Bodie enjoyed Doyle's efforts. He could have given in. Easy. Opened the floodgates, let it all out, given the poor sod the satisfaction. It was Christmas and birthdays all in one to give Doyle satisfaction. But he wouldn't do it. It was still too close, the feel of the explosives bumping gently against his chest, the certainty that he was going to blow, the unholy overdose of adrenaline that had fuelled his legs as he tried to get away, that unwelcome feeling that actually he wanted it to blow ... take him away ... just as long as Ray wasn't anywhere in the vicinity.

Doyle sensed when Bodie had stopped playing the game. Only from the slightest diminution of his stare, however. There was no other movement. Doyle uncurled his fingers and let his hand wander.

"You can clean out my belly button fluff if you like," Bodie said.

Doyle flicked him sharply with a forefinger. A wince. A definite tightening of muscle.

So ... a little tender, after all. You hurt me, I hurt you.
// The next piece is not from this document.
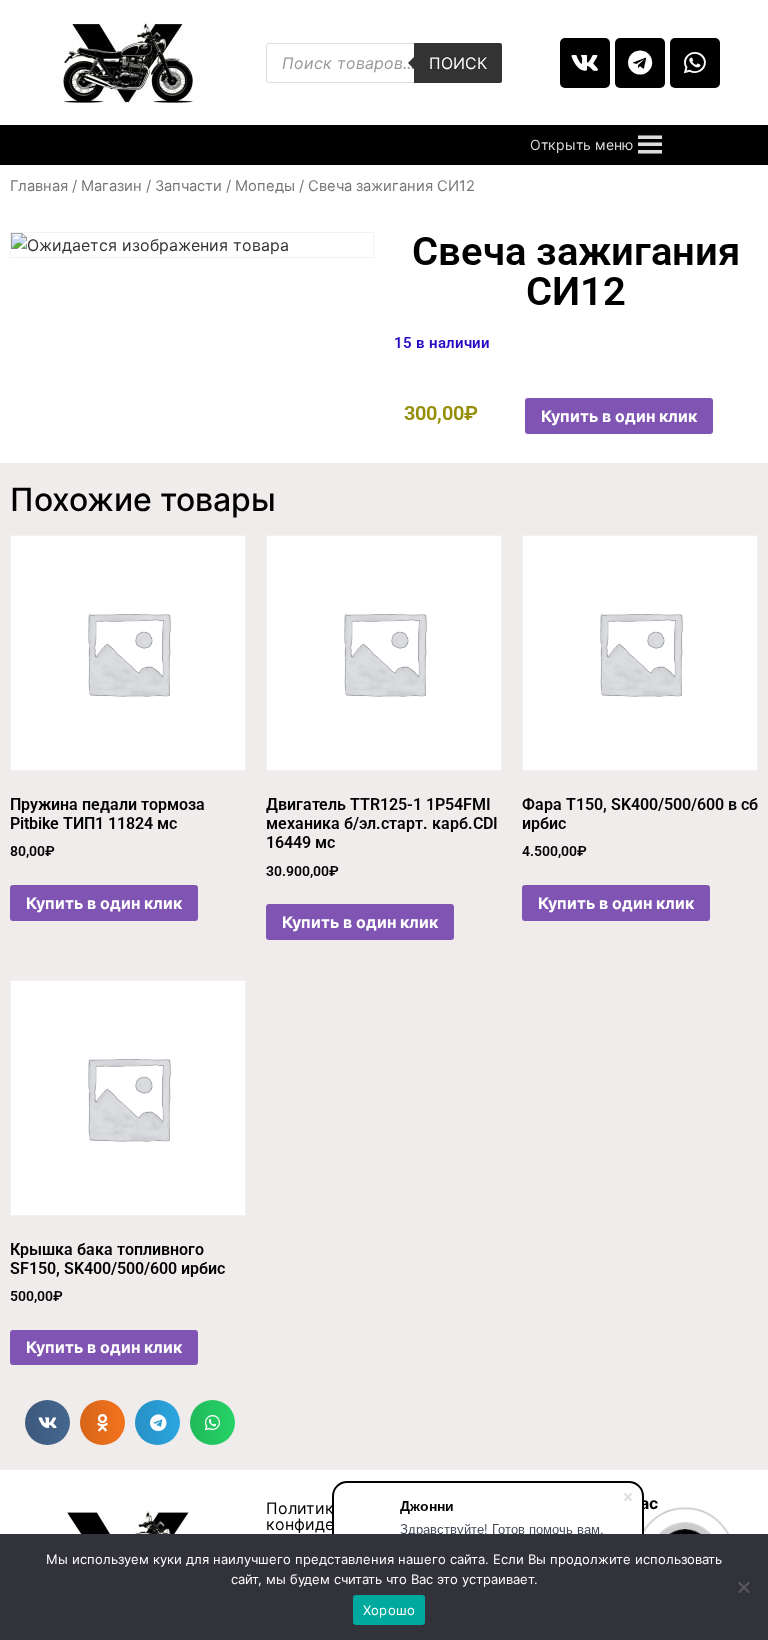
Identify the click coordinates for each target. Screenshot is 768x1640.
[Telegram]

"I'm not grovelling around on the bleedin' floor for you anymore," Doyle said, well on his high horse. He rose to his feet, beginning to unbutton his shirt, wet up to the shoulder. Turning away and padding out he heard the water pouring down off Bodie's body as he stood up in the bath. Then the sticky sound of his wet feet on the lino. He got out of his shirt staring at the telly screen again. The Test scorecard glimmered at him. Two hundred and forty seven for eight .... I don't bloody believe it.

Bodie passed in front of his eyeline. The light from the screen showed up black bruises. Great snarling swirls of them. All over.

Bodie glared at him. "I'm fucking knackered, Doyle. You coming to bed, or what?"

The fatigue had finally got to him. A massive slap in the kisser that was the flipside of everything that had happened today. His nostrils flared slightly in irritation at his own weakness. Without waiting for a reply he moved next door and Doyle heard him lowering himself by degrees on to the bed, mumbling "bugger, shit and sod" through his teeth as he did so.

Doyle slid gently off his high horse. He dropped his shirt on the floor, switched off the telly and turned out the bathroom light.

Bodie was flat out, the sheet round his waist, eyes shut. Doyle clunked his belt loudly as he took off his jeans, watching the chest rising and falling, a little too fast to convince him that Bodie was anywhere near relaxed enough to sleep. He crawled in, seeking his position, laying his right arm lightly over the squared hips. Bodie growled a little and shifted the arm up across his chest with a hand.

Doyle stayed very still, sensing that the war was in abeyance. It could so easily have been one of those messy nights, with him left alone and wounded on the battlefield. But tonight ... something rare.

The hand remained on top of Doyle's, tense at first -- to stop it being snatched away -- and then calm. The breathing evened out.

A little miracle in SW11. Bodie had given in.